=== Begin Enclosure ===

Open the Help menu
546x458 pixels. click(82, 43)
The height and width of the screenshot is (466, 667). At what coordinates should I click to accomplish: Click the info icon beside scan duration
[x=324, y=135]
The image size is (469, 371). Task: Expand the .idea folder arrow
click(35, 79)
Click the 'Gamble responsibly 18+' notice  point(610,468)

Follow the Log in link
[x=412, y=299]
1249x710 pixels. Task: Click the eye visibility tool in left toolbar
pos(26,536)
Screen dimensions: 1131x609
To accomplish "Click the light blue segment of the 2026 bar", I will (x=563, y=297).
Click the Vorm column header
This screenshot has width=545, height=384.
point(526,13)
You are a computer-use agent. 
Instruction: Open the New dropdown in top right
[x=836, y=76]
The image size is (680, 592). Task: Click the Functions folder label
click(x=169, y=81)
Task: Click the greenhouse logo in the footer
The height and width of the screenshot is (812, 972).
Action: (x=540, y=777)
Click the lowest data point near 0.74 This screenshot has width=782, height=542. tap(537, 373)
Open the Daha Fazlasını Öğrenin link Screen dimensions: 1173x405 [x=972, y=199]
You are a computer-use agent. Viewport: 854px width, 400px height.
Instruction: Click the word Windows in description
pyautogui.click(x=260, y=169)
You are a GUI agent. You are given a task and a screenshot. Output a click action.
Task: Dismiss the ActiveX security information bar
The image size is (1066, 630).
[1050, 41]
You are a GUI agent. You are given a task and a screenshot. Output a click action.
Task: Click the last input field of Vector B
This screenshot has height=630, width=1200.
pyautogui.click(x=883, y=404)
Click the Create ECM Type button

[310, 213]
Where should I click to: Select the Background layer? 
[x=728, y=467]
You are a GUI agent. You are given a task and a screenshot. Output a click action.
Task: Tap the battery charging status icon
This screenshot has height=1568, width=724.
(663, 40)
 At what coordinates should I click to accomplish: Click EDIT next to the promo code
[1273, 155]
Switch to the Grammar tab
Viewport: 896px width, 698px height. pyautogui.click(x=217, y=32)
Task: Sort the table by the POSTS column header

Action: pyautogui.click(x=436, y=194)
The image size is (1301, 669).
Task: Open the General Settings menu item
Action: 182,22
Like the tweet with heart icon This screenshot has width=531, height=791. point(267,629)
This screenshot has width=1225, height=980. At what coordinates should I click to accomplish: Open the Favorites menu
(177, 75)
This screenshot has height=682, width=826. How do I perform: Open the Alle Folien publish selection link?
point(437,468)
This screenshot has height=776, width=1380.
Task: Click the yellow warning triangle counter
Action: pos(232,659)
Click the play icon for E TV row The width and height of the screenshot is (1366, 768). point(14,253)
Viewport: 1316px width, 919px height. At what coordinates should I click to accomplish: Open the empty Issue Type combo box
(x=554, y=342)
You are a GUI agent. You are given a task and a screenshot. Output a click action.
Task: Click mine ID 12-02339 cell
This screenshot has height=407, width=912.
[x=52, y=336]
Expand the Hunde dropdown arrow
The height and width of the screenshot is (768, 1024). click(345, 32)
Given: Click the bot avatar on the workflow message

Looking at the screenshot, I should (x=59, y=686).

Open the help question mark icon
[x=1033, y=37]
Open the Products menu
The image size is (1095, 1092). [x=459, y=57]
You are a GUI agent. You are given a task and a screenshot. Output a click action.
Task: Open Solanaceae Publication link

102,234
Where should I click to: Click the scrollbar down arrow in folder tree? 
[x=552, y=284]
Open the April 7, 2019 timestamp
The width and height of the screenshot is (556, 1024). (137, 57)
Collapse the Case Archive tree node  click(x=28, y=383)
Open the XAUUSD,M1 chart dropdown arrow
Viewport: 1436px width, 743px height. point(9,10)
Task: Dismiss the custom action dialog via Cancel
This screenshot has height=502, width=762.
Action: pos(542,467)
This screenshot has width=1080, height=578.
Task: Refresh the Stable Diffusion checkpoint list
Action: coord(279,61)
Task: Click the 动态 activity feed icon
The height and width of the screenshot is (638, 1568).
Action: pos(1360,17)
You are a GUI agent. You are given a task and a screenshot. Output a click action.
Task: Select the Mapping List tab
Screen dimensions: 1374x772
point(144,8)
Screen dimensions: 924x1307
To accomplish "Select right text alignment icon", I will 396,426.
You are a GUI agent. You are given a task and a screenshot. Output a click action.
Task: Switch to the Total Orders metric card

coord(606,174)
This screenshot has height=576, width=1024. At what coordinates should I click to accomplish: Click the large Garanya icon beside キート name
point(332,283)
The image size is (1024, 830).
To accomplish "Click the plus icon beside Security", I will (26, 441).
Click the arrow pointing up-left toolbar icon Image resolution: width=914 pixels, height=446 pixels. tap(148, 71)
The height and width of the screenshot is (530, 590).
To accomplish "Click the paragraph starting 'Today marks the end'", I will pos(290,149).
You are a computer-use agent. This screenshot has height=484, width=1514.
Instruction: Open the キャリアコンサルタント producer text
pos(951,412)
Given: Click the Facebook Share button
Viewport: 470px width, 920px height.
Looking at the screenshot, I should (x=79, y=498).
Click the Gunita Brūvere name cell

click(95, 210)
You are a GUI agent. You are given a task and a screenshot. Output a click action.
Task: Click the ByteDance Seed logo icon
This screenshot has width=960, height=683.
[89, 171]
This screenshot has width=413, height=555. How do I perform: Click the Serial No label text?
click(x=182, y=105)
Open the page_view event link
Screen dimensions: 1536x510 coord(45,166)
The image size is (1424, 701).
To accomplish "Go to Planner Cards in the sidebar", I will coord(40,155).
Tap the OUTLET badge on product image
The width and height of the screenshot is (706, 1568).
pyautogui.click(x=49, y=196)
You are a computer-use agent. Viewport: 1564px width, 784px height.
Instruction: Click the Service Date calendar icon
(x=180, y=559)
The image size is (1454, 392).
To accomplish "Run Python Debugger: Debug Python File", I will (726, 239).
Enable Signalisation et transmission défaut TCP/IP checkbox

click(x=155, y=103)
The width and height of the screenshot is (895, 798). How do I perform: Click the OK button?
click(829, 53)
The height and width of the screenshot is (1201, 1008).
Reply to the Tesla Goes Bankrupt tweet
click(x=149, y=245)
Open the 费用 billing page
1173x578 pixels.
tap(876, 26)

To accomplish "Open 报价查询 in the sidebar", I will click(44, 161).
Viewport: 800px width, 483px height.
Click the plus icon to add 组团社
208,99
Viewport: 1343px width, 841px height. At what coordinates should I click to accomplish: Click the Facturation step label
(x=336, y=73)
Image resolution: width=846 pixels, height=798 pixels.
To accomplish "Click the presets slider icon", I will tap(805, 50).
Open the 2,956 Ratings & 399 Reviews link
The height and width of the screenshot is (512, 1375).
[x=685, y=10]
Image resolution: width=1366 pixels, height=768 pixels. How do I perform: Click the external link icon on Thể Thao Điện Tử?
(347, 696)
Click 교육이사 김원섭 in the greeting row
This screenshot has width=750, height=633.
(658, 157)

=== End Enclosure ===

**Work task**
Please write out, exactly as they appear above, only the lines in the stretch from the line with "Open the page_view event link" through the line with "The image size is (1424, 701).".

**Exercise result**
Open the page_view event link
Screen dimensions: 1536x510 coord(45,166)
The image size is (1424, 701).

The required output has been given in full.